Shevlin Mark, Murphy Jamie, Dorahy Martin J, Adamson Gary
Psychiatric Epidemiology Research Unit, University of Ulster at Magee College, UK.
Schizophr Res. 2007 Jan;89(1-3):101-9. doi: 10.1016/j.schres.2006.09.014. Epub 2006 Nov 9.
Previous research has suggested that psychosis is better described as a continuum rather than a dichotomous entity. This study aimed to describe the distribution of positive psychosis-like symptoms in the general population by means of latent class analysis.
Latent class analysis was used to identify homogeneous sub-types of psychosis-like experiences. Multinomial logistic regression models were used to interpret the nature of the latent classes, or groups, by estimating the associations with demographic factors, clinical variables, and experiences of traumatic events.
The best fitting latent class model was a four-class solution: a psychosis class, a hallucinatory class, an intermediate class, and a normative class.

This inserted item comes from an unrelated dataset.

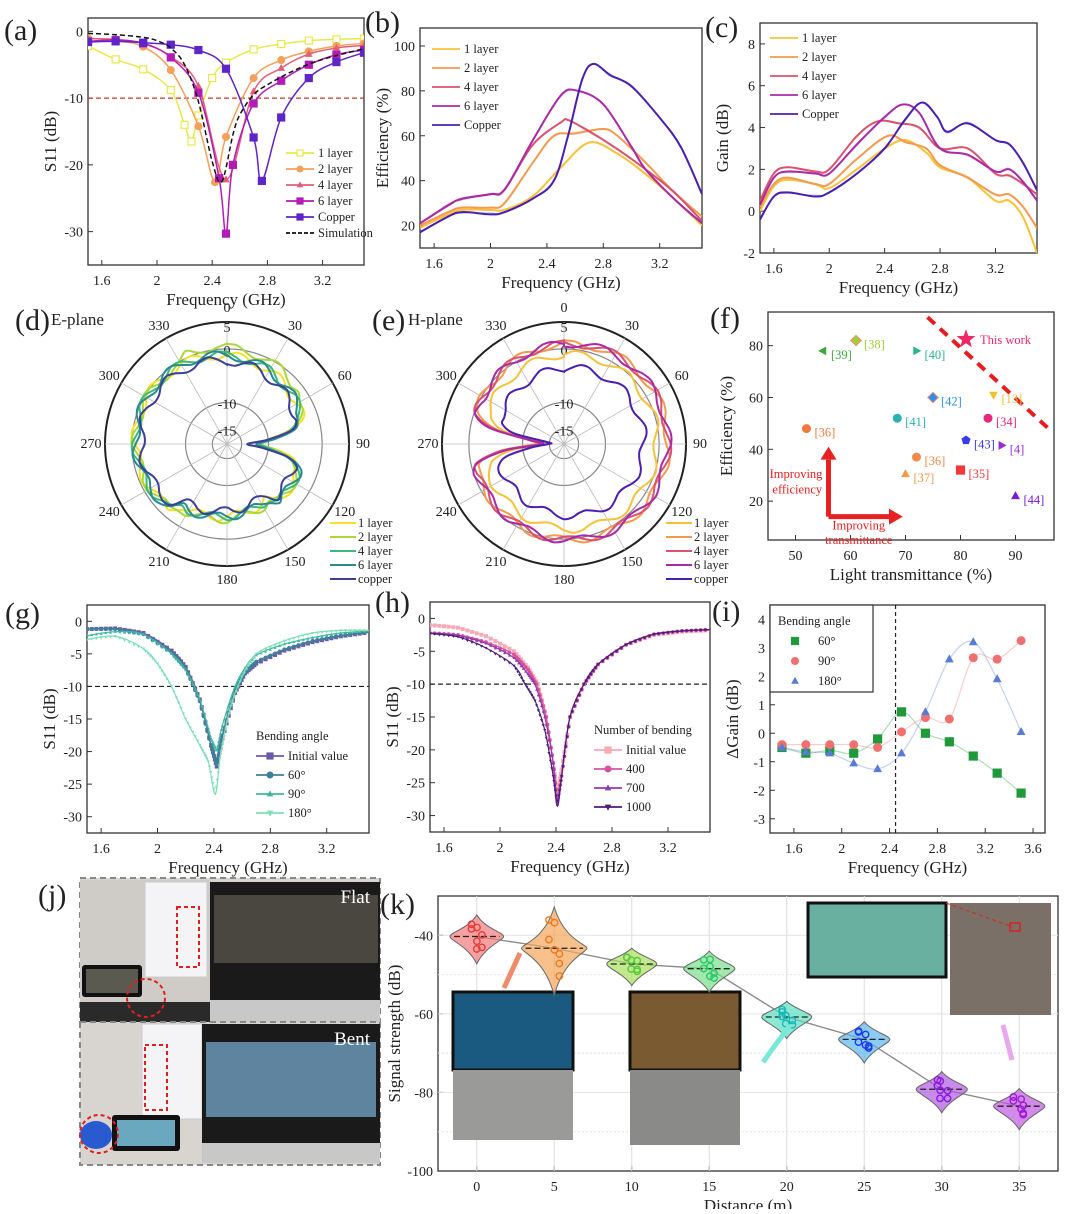  I want to click on photo-flat-display-screen, so click(112, 981).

The associations between the latent classes and the demographic risk factors, clinical variables, and experiences of traumatic events showed significantly higher risks for the psychosis class, the hallucinatory class, and the intermediate class compared to the normative class. Furthermore there appeared to be a grading in the magnitude of the odds ratios: the odds ratios for the psychosis group were generally higher than those for the hallucinatory class, and the odds ratios for the hallucinatory class were generally higher than those for the intermediate class.
The latent class analysis showed that psychosis-like symptoms at the population level could be best explained by four groups that appeared to represent an underlying continuum.

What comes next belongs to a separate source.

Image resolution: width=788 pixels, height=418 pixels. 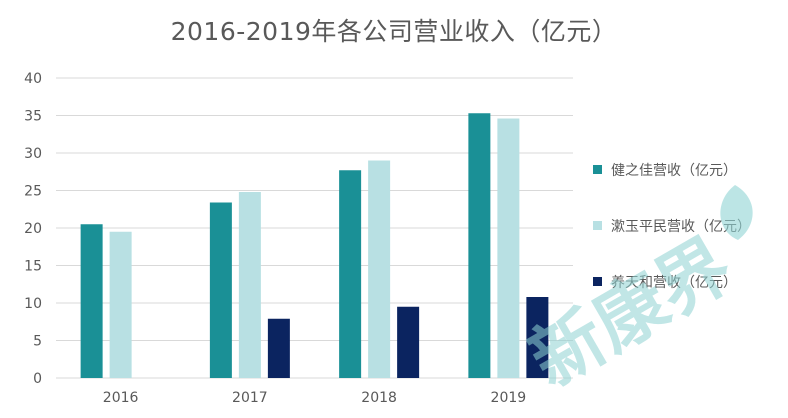 What do you see at coordinates (38, 342) in the screenshot?
I see `y-tick-label: 5` at bounding box center [38, 342].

先前的研究表明,精神病更宜被描述为一种连续体,而非二分实体。本研究旨在通过潜在类别分析描述普通人群中阳性精神病性症状的分布情况。
采用潜在类别分析来识别精神病性体验的同质亚型。使用多项逻辑回归模型,通过估计与人口统计学因素、临床变量及创伤性事件经历的关联,来解释潜在类别或组别的性质。
最佳拟合的潜在类别模型为四类解决方案:精神病类别、幻觉类别、中间类别和正常类别。与正常类别相比,潜在类别与人口统计学风险因素、临床变量及创伤性事件经历之间的关联显示,精神病类别、幻觉类别和中间类别具有显著更高的风险。此外,优势比的大小似乎存在分级:精神病组的优势比通常高于幻觉类别,幻觉类别的优势比通常高于中间类别。
潜在类别分析表明,在人群层面,精神病性症状最好由似乎代表潜在连续体的四组来解释。